You definitely want to start with XMLDB.
XMLDB is a whole world of functions and functionality within itself.
In short, you have three options for storing data w / XMLDB and XMLTYPE.
You can save:
1.) In the CLOB data type. If you do, XML is just in the database, and this is LOB. You cannot index it, search for it, etc. The database is a bucket bit and you are storing XML.
2.) BINARY XML: This is the newest version introduced in 11gR2. This will crash and compress the XML and save in encoded binary format. The advantage here is that you can use Oracle Text and XMLINDEX indexes to index and search for content. This is the option with which I have the most experience. We have a billion documents, an average size of about 12 thousand, stored in the 11gR2 database. This works very well for us.
3.) XML for relational mapping: you define a relational schema to store data in your XML schema and determine how XML elements are mapped to relational tables and fields. When swallowed, XML is decomposed and stored in a traditional relational model. Then you can search, sort, index, like any traditional database.
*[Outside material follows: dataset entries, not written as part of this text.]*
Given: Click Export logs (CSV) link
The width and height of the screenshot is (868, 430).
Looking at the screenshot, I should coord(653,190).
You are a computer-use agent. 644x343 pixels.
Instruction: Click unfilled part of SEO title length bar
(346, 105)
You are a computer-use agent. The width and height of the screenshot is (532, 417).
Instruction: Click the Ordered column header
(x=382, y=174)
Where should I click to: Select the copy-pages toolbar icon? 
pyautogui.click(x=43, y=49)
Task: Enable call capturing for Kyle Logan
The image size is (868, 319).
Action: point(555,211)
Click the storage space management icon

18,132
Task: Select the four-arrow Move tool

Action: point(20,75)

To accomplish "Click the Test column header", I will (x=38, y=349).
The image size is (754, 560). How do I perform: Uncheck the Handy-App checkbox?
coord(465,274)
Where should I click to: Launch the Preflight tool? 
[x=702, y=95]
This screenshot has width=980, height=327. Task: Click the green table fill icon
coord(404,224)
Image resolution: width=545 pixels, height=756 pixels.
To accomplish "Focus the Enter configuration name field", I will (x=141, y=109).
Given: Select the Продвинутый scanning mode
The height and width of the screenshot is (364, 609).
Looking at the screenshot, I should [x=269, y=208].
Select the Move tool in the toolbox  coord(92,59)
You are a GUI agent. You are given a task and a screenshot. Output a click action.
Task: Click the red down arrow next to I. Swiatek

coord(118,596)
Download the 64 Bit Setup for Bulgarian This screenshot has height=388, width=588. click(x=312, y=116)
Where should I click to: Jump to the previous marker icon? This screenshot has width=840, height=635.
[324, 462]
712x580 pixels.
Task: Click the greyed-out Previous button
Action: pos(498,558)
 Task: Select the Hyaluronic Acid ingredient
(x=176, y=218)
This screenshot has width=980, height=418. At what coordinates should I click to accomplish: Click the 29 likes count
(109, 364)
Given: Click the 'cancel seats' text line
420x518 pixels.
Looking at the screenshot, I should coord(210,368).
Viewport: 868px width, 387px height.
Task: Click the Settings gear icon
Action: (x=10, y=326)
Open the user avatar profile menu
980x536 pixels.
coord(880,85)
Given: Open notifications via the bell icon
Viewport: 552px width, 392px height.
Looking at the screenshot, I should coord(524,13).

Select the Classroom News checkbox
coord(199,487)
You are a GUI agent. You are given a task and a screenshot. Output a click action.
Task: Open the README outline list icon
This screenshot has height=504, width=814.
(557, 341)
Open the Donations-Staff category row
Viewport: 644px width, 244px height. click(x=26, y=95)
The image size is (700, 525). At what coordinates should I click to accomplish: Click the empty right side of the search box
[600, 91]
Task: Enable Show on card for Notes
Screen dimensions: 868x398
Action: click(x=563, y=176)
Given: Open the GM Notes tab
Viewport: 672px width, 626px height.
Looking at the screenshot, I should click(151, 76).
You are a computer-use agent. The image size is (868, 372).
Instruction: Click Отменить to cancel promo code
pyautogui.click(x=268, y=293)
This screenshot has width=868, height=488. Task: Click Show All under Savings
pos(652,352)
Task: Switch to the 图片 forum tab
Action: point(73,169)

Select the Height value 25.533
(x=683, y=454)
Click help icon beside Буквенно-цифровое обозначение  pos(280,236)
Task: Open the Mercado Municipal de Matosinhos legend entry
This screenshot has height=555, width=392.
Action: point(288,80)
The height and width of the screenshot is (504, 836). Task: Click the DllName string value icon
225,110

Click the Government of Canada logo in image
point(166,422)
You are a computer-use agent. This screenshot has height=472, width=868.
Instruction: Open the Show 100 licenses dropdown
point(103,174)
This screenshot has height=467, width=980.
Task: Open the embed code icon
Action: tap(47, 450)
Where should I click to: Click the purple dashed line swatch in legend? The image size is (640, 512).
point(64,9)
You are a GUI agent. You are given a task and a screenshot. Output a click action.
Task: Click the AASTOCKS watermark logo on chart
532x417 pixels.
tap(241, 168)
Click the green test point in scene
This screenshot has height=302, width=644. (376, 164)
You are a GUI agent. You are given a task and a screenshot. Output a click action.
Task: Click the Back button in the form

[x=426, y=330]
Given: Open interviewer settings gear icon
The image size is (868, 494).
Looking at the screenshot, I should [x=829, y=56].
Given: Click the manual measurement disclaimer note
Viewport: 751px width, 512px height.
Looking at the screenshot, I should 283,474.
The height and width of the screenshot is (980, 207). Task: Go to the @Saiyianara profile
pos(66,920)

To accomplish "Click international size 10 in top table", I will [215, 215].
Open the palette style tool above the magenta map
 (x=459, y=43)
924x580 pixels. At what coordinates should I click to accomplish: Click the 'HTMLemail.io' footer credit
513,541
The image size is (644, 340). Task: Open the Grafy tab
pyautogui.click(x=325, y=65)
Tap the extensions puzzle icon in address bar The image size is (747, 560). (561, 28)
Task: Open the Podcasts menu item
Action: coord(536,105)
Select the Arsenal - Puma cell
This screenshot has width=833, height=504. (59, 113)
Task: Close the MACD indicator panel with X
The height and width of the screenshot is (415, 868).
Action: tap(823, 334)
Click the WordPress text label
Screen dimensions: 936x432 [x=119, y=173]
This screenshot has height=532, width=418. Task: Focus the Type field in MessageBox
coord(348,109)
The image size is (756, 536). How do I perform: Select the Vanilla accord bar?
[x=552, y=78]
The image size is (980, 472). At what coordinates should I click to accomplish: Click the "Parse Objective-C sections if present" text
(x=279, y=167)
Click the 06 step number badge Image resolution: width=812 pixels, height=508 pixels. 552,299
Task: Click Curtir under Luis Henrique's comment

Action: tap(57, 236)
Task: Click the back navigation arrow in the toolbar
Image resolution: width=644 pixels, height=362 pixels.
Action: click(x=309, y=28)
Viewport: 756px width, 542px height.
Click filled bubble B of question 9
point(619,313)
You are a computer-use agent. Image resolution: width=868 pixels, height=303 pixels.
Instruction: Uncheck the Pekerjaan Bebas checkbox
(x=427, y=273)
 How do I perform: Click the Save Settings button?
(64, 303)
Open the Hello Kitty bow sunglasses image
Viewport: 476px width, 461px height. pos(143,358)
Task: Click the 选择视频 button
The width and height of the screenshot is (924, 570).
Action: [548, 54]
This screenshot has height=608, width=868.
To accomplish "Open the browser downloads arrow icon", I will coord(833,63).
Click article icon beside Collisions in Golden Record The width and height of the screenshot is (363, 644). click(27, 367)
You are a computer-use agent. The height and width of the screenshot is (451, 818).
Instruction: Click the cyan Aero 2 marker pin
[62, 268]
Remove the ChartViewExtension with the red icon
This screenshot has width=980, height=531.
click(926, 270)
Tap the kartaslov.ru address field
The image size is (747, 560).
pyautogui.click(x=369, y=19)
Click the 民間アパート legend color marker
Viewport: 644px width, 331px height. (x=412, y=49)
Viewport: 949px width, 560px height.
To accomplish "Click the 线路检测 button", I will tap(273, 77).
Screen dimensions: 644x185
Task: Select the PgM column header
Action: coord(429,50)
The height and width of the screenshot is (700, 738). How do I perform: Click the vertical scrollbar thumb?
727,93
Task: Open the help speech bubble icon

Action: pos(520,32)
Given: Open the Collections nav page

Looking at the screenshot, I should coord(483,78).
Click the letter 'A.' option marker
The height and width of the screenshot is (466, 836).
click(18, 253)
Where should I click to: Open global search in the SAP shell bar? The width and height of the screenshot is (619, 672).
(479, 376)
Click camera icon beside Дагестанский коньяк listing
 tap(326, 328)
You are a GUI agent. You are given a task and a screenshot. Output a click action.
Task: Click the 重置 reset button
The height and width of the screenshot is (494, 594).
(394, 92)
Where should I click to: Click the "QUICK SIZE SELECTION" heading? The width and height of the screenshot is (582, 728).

It really depends on what you want to do, as to which XML storage model you choose.
You can ask your questions in the Oracle XMLDB forum. This is quite active, and there are people who are much more knowledgeable on this issue than I am. https://forums.oracle.com/forums/forum.jspa?forumID=34
Hope this helps.
Reply to update 1:
I really have experience with binary XML storage, sorry. I think checking the XMLDB code in OTN would be helpful.